• [Records shown]:
···

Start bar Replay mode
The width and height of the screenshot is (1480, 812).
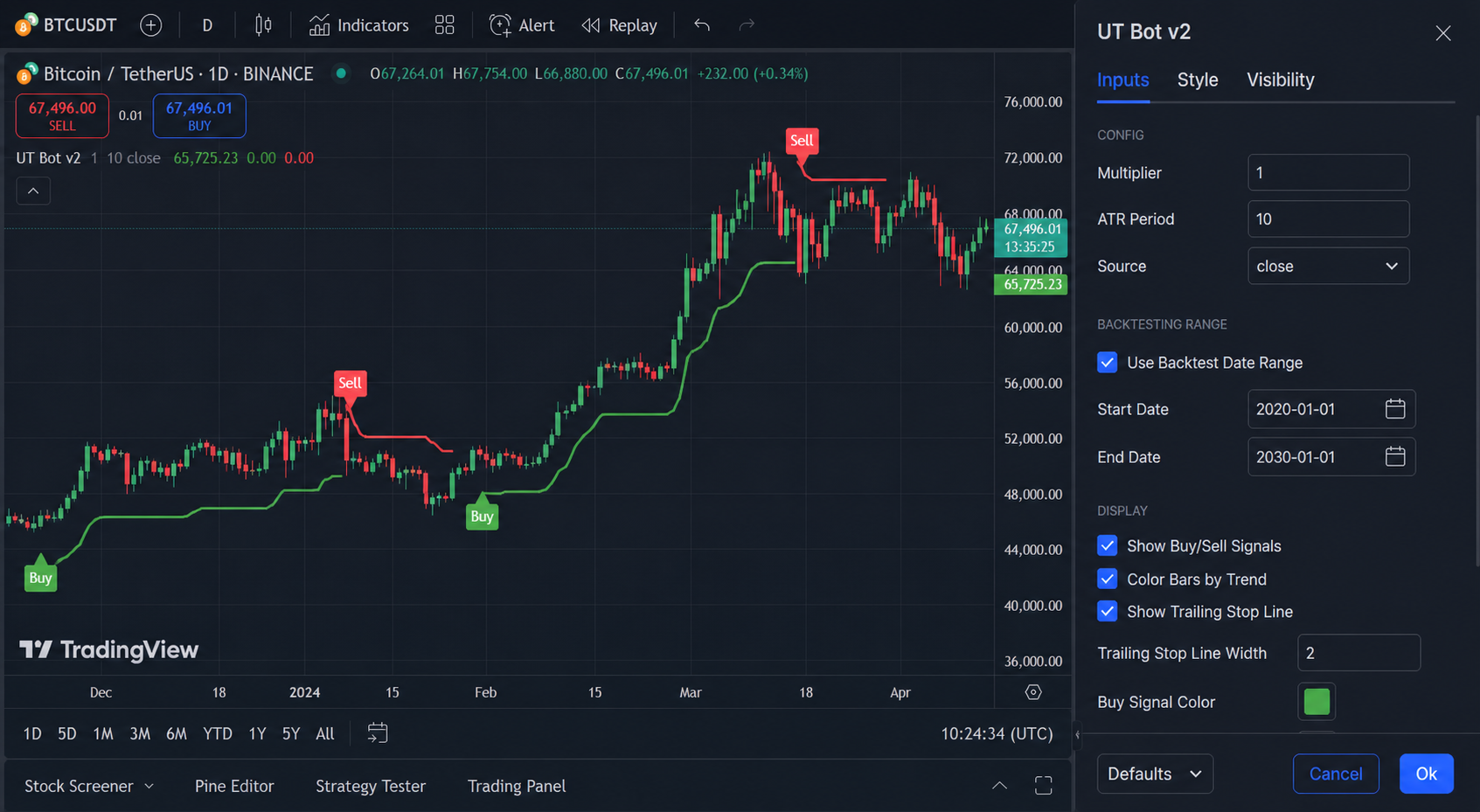pyautogui.click(x=619, y=25)
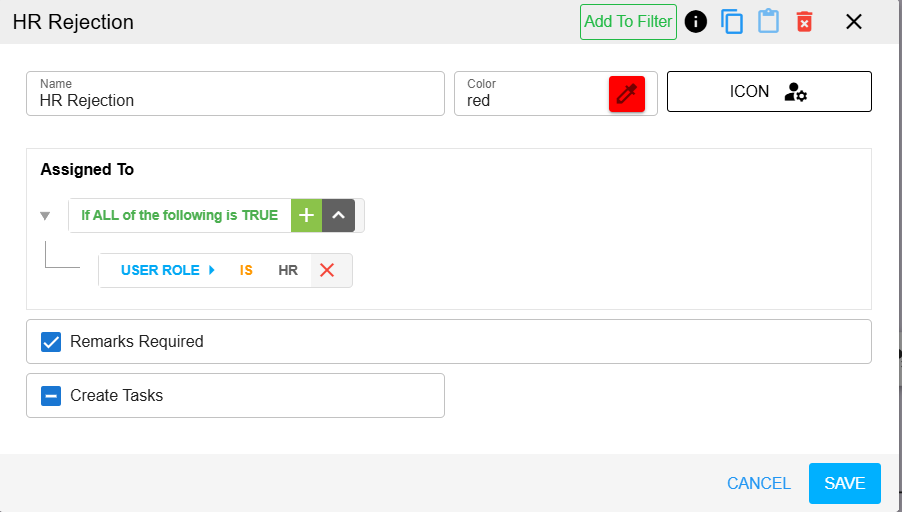Viewport: 902px width, 512px height.
Task: Add a condition with green plus
Action: coord(307,215)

···

• [Problem description]:
Copy every line of the items above word for word, leaving out the pictures.

• [Right answer]:
Start bar Replay mode
The width and height of the screenshot is (1480, 812).
pyautogui.click(x=619, y=25)
Viewport: 902px width, 512px height.
Task: Add a condition with green plus
Action: coord(307,215)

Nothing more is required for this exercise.